Mary Walker, an enslaved 30-year-old woman from Raleigh, made her escape from bondage in 1848 while accompanying slaveholder Duncan Cameron on a medical visit to Philadelphia.
Walker stood a reasonable chance of evading attempts by Cameron to re-enslave her. Her fair skin and nearly blue eyes drew less suspicion that she was a runaway. A network of anti-slavery activists also offered their protection and assistance.
Yet Walker was a reluctant fugitive. She left behind three children and a mother, still enslaved in North Carolina. Walker's struggle for freedom was not just for herself. It was for her entire family.
In piecing together Walker's story, historian Sydney Nathans has accomplished a remarkable feat. With a penetrating eye, he researched letters, diaries, public records and more to uncover the wrenching details of Walker's efforts to reunite her family.

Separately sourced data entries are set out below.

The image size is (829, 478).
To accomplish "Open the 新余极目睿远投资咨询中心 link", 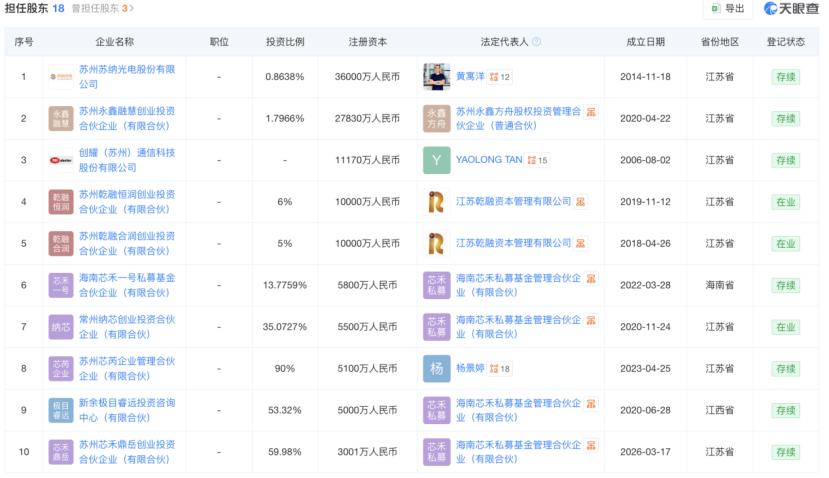I will tap(127, 410).
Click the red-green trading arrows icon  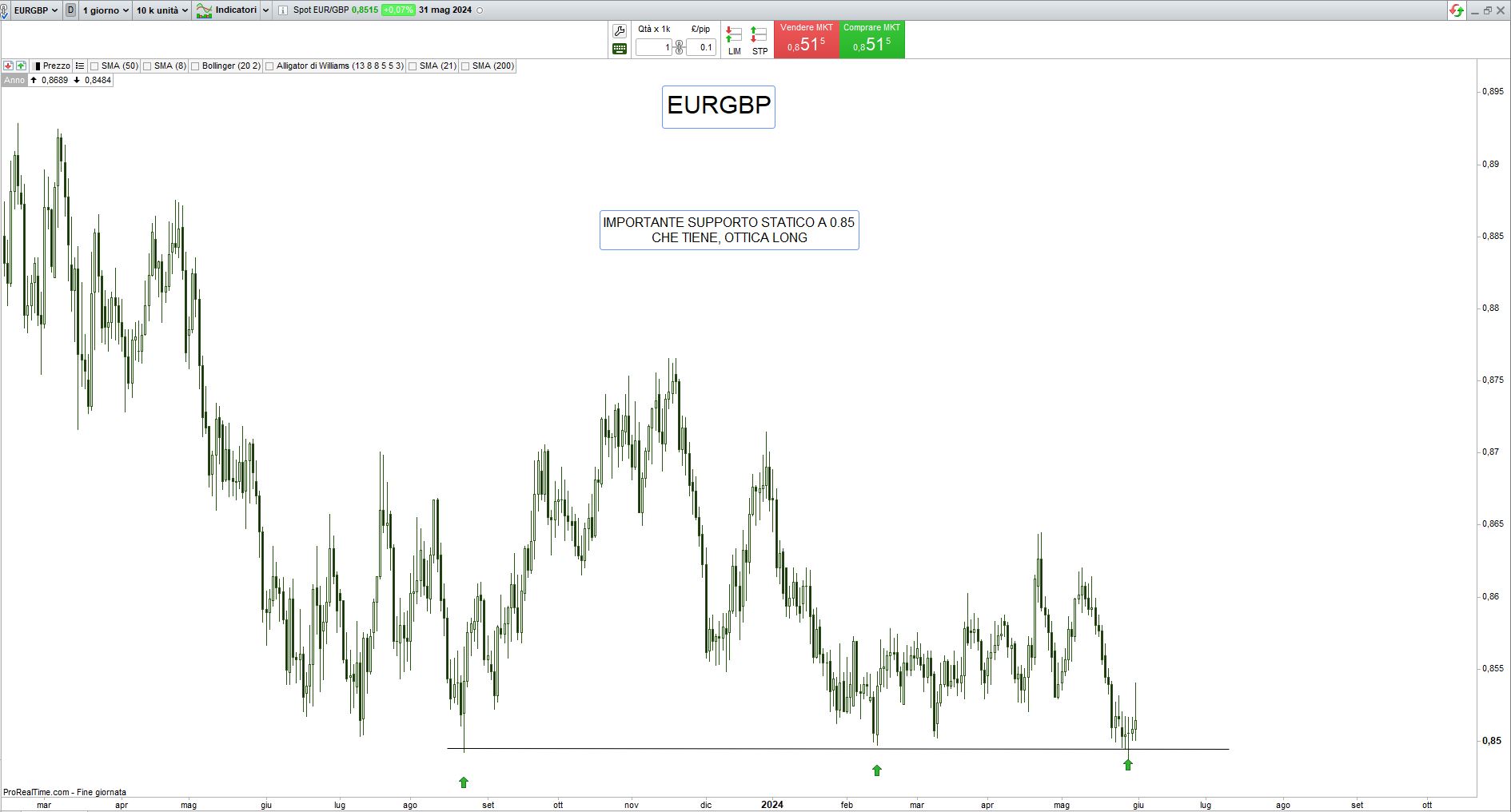(x=1457, y=10)

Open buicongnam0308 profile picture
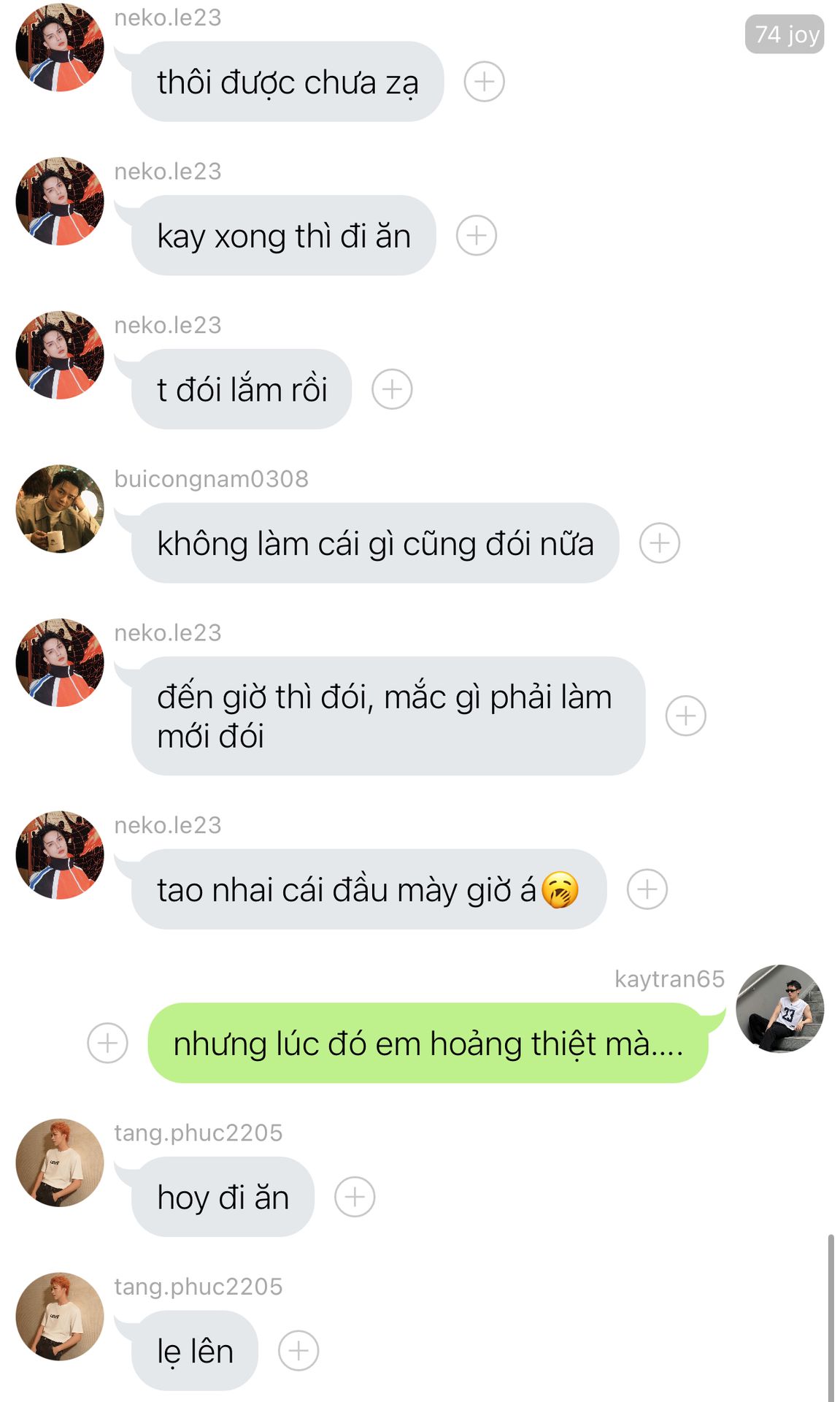tap(60, 509)
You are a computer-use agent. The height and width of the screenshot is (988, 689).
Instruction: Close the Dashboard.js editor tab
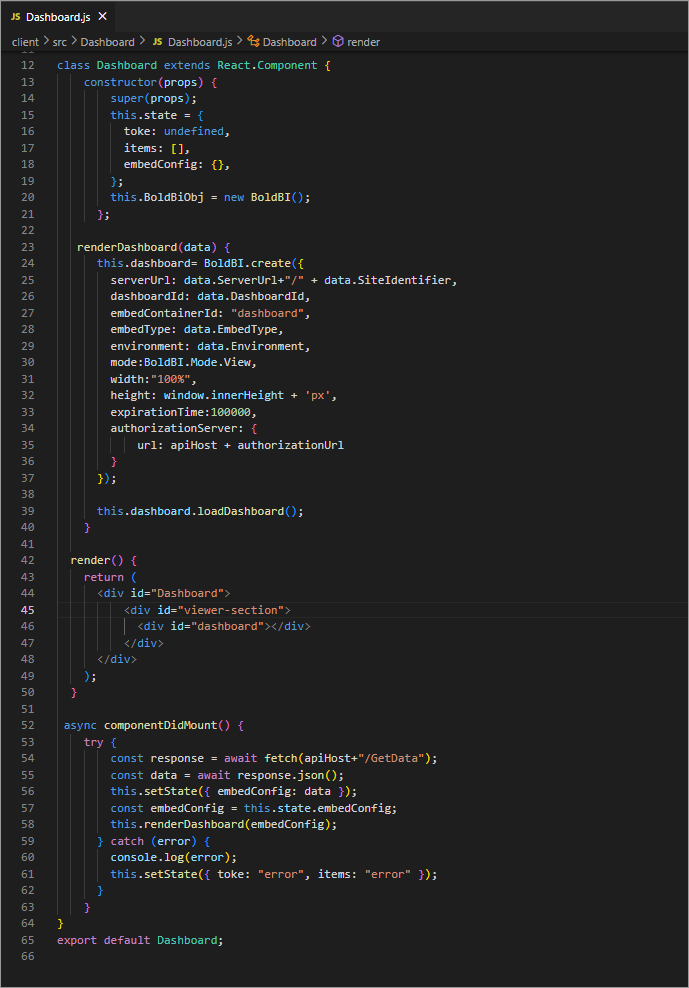coord(103,17)
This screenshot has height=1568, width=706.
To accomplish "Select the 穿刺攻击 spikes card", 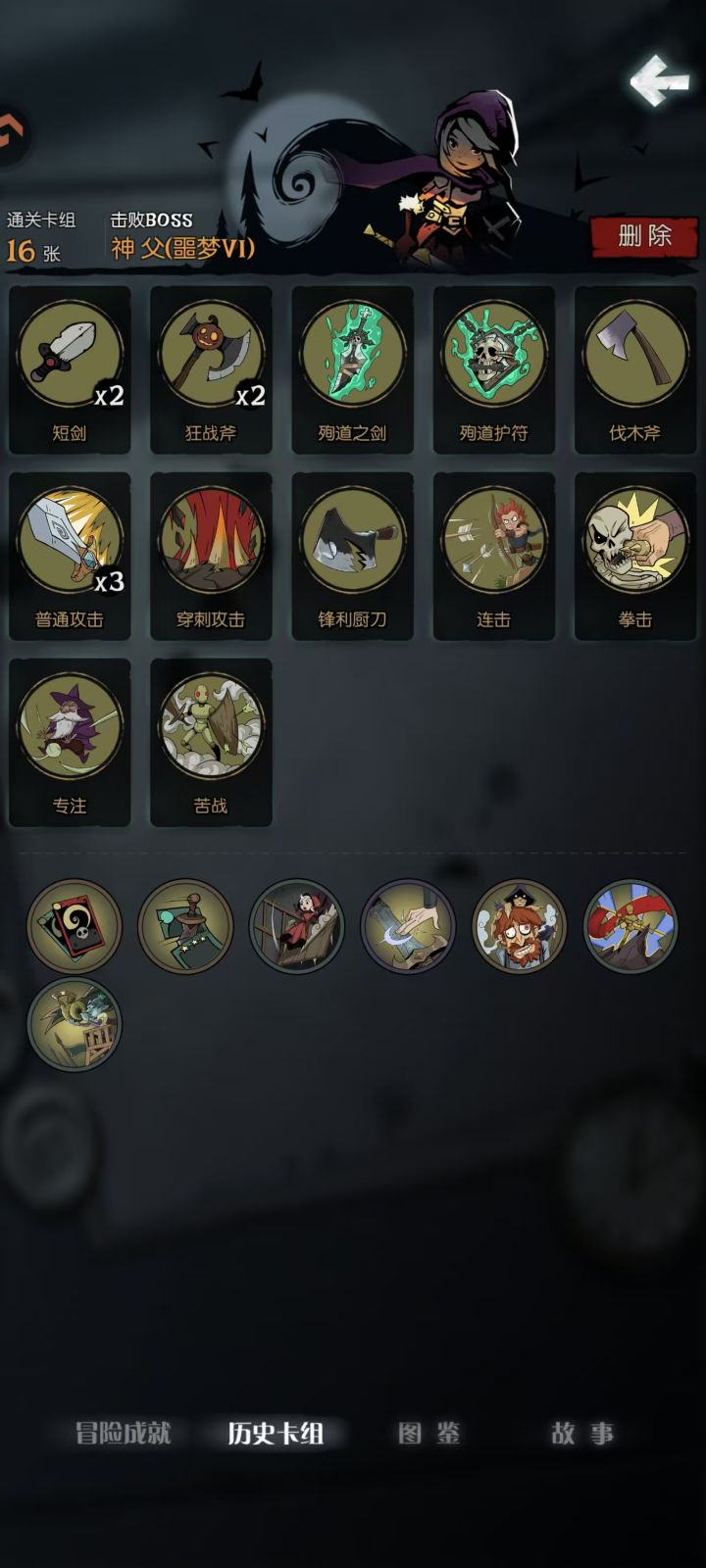I will point(211,557).
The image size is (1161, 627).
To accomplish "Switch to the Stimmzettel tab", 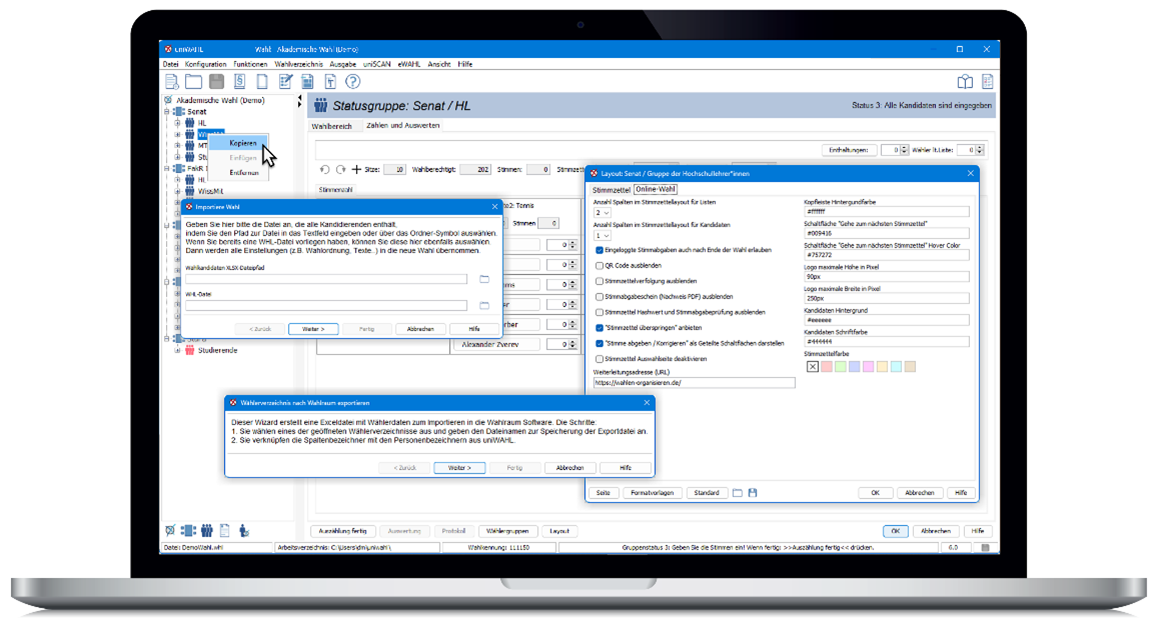I will tap(611, 189).
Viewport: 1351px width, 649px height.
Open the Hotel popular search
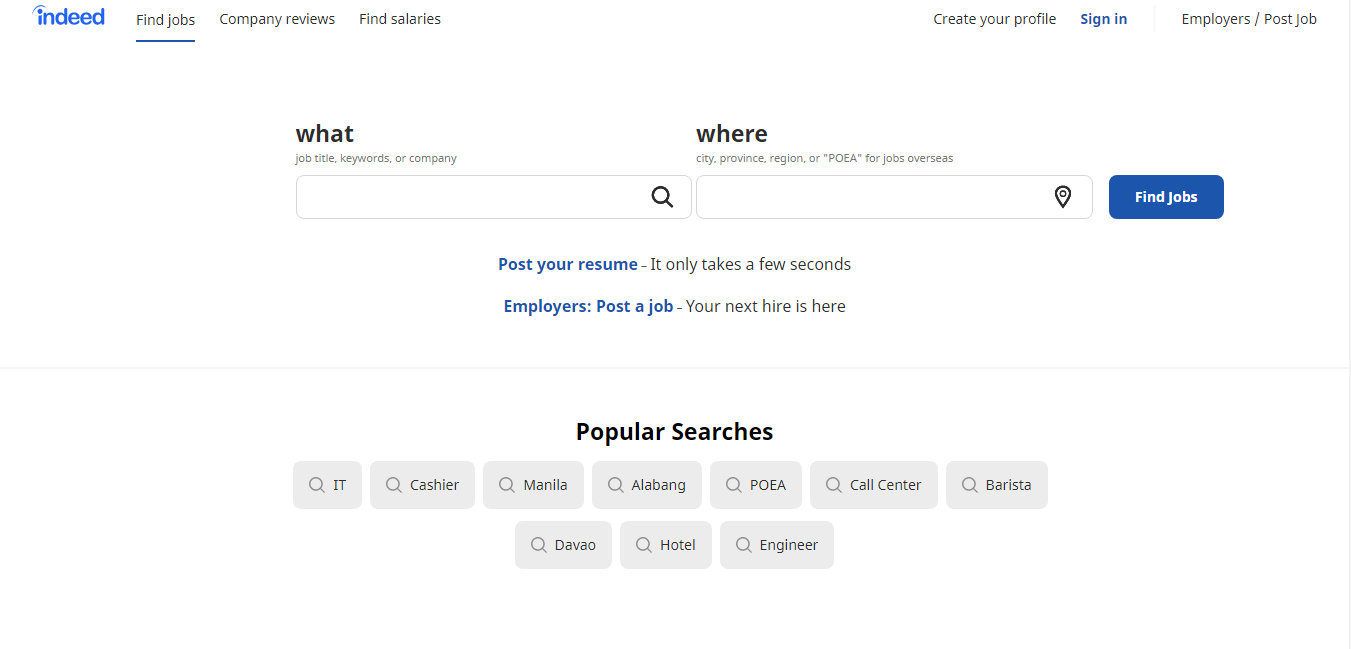[x=666, y=545]
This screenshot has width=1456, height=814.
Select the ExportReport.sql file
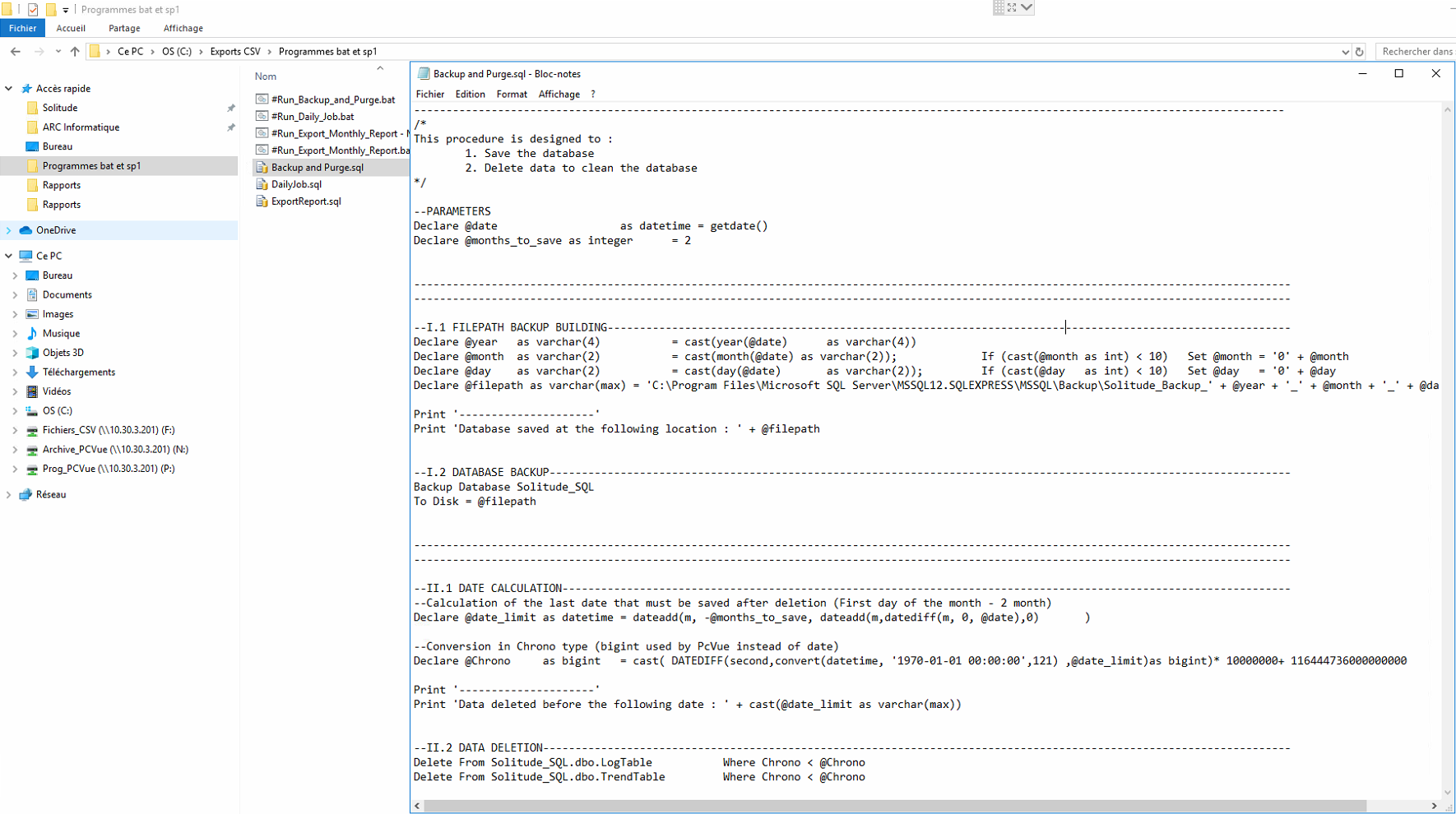306,201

Where sources did not reveal the entire story, Nathans is careful to explore multiple possibilities and weigh them. The historian's craft is readily apparent throughout each chapter.
"To Free a Family" will enthrall the casual reader as well as the scholar. Detailed maps and historic photographs immerse the reader in Walker's world. The tumultuous events of the Civil War era do not just serve as a contextual backdrop; one can see direct effects on ordinary people.
Almost two decades after escaping, Walker brought her family back together. Her compelling journey reinforces that slavery, in all its brutality, did not destroy the African-American family.